From the Press Release:

Audits of the recent presidential primaries are so faulty that exact final vote tallies cannot be verified, says the non-partisan Connecticut Citizen Election Audit. Unless state and local election officials make changes, the same will be true for the November elections.

“State law requires audits to verify the accuracy of optical scanner voting machines as a check for errors and a deterrent to fraud. Local registrars gather officials to manually count paper ballots and compare their totals to the totals found by the scanners, explains Luther Weeks, Executive Director of Connecticut Citizen Election Audit.

Issues reported by the group were:

  • Incomplete or missing official reports of vote counts from town registrars;
  • The lack of action on the part of the Secretary of the State’s Office to check that all required reports are submitted and all submitted reports are completed fully;
  • Of 169 municipalities required to submit lists of polling places before the election, the Secretary of the State’s Office recorded only 68, with 101 missing;
  • Poor security procedures to prohibit ballot tampering;
  • Not following procedures intended to ensure “double checking” and “blind counting” rather than having scanner counts as targets while counting manually;

“The public, candidates, and the Secretary of the State should expect local election officials to organize proper audits and produce accurate, complete audit reports. The public and candidates should expect the Secretary of the State’s Office to take the lead in ensuring the audits are complete. Yet, due to a lack of attention to detail and follow-through the audits do not prove or disprove the accuracy of the reported primary results,” Weeks said.

<Press Release .pdf> <Full Report pdf> <Detail data/municipal reports>

Highly Recommended: Hacking Elections Is Easy!

From the Institute for Critical Infrastructure Technology: Hacking Elections Is Easy <read>. It is the most layperson accessible comprehensive overview of the problems we face protecting our elections that I have seen in a long time.  It is 23 pages yet very readable.  The main points are:

  • We face multiple risks our elections:  Registration systems, voting systems, reporting systems, and ballot security.
  • We face risks from multiple actors: Nations with interests in manipulating our elections, corporations, U.S. Government agencies, sophisticated hackers, and insiders at all levels.
  • For the unsophisticated, Hacking Is Easy.  There are simple insider attacks, simple cyber attacks, and kits on the Internet to compromise results or simply disrupt elections.
  • Most election officials are of high integrity.  Yet, blind trust in all officials, machines, and that hacking is difficult is perhaps our greatest risk.

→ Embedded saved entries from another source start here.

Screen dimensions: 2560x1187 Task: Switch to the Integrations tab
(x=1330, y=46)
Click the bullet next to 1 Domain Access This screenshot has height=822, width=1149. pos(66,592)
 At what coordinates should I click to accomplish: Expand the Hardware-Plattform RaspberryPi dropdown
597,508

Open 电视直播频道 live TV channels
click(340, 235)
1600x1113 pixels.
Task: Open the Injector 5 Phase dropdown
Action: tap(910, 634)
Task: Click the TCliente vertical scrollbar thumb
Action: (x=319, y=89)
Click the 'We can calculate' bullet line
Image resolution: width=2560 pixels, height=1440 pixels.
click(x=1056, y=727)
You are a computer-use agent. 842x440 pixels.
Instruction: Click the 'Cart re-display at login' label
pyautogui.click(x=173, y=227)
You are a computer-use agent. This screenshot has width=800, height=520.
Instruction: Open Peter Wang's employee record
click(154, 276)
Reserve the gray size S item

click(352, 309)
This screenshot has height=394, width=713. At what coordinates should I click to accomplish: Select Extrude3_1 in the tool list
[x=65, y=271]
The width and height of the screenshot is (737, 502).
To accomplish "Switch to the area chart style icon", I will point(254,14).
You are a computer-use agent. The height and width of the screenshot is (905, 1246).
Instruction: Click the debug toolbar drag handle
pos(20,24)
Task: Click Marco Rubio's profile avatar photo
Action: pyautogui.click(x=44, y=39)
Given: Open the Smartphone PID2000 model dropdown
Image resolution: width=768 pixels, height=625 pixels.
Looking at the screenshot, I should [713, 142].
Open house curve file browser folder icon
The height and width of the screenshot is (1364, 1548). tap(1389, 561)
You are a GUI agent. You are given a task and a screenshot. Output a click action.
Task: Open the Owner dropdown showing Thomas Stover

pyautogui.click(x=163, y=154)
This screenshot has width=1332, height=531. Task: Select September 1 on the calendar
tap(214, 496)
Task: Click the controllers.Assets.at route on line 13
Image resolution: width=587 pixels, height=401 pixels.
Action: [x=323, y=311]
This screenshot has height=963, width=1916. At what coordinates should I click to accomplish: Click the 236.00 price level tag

Just a couple excerpts from the Introduction:

To hack an election, the adversary does not need to exploit a national network of election technology. By focusing on the machines in swing regions of swing states, an election can be hacked without drawing considerable notice. Voter machines, technically, are so riddled with vulnerabilities that even an upstart script kiddie could wreak havoc on a regional election, a hacktivist group could easily exploit a state election, an APT could effortlessly exploit a national election and any corrupt element with nothing more than the ability to describe the desired outcome could order layers of exploits on any of the multitude of deep web forums and marketplaces. Yes, hacking elections is easy…

Report: Secret Ballot At Risk

A new report from the Electronic Privacy Information Center, articulates some of the risks of losing the the Secret Ballot: Secret Ballot At Risk: Recommendations for Protecting Democracy <Exec Summary> <Report>

We recommend reading the Executive Summary and at least the section of the report covering the history of and the need for the secret ballot, pages 4-9 and the section for your state, e.g. Connecticut pages 54-55.

Our only criticism is that the report does not cover the risks to the secret ballot and democracy posed by photos, most often seen in selfies of voters with the voted ballot taken in the voting booth.  Nor does it cover the risks  to the secret ballot posed by absentee voting.